TEXT FOR ANALYSIS START
The alternative promoter is more active in naive T_REG cultures than in their memory counterpart, and short and long transcripts can be found in the nucleus and the cytoplasm. Four T cell cultures (naive (−like) T_CONV, memory T_CONV, (truly-) naive T_REG, and memory T_REG) were analyzed with the RNAScope assay using the total FOXP3 mRNA and UPA_Scope probes described in S10 Fig. A) Confocal microscopy overlay of total FOXP3 mRNA (magenta), UPA_Scope (yellow), and DAPI (blue) in representative zoomed-in regions showing T cells from the four different cultures analysed (from left to right, scale represents 5 µm). B) Total number of cells analysed per T cell culture. C) Proportion of cells that showed total FOXP3 mRNA speckles in each T cell culture. D) Proportion of cells that showed UPA_Scope speckles in each culture condition. E) Number of total FOXP3 mRNA speckles per cell in naive T_REG cultures from different biological replicates. F) Number of UPA_Scope speckles per cell in naive T_REG cultures from different biological replicates. G) Proportion of UPA_Scope speckles that co-localize with total FOXP3 mRNA speckles in each cell type. These events were interpreted as longFOXP3 transcripts. H) Proportion of all total FOXP3 mRNA speckles with intra-nuclear localization. I) Proportion of all UPA_Scope speckles with intranuclear localization. J) Proportion of all co-localization events with intranuclear localization. B) – J) Values at the top or bottom of each column represent the median of the group for the plotted variable of the respective condition.

Figure 6.
TEXT FOR ANALYSIS END
INSTRUCTIONS:
1/ Answer the following questions using the figure legend above.
(a) Which color represents UPA_Scope in the confocal microscopy overlay?
(b) How were the UPA_Scope speckles that co-localize with total FOXP3 mRNA speckles interpreted?
(c) What do the values at the top or bottom of each column in panels B) to J) represent?
2/ State whether each statement agrees with the figure legend above. Support each answer with a quotation from it.
(a) The alternative promoter is more active in memory T_REG cultures than in naive T_REG cultures.
(b) Five T cell cultures were analyzed with the RNAScope assay.
(c) Short and long transcripts can be found in both the nucleus and the cytoplasm.
3/ Translate this sentence from the figure legend above into French: "The alternative promoter is more active in naive T_REG cultures than in their memory counterpart, and short and long transcripts can be found in the nucleus and the cytoplasm."
DATASET CONTENT START
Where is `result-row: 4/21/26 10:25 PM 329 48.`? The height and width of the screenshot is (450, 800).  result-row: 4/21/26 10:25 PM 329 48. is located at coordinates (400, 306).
DATASET CONTENT END
RESULTS BY TASK:
1/
(a) Yellow.
(b) As longFOXP3 transcripts.
(c) The median of the group for the plotted variable of the respective condition.

2/
(a) No: "The alternative promoter is more active in naive T_REG cultures than in their memory counterpart"
(b) No: "Four T cell cultures (naive (−like) T_CONV, memory T_CONV, (truly-) naive T_REG, and memory T_REG) were analyzed with the RNAScope assay"
(c) Yes: "short and long transcripts can be found in the nucleus and the cytoplasm"

3/ Le promoteur alternatif est plus actif dans les cultures de T_REG naïfs que dans leurs homologues mémoire, et des transcrits courts et longs peuvent être trouvés dans le noyau et le cytoplasme.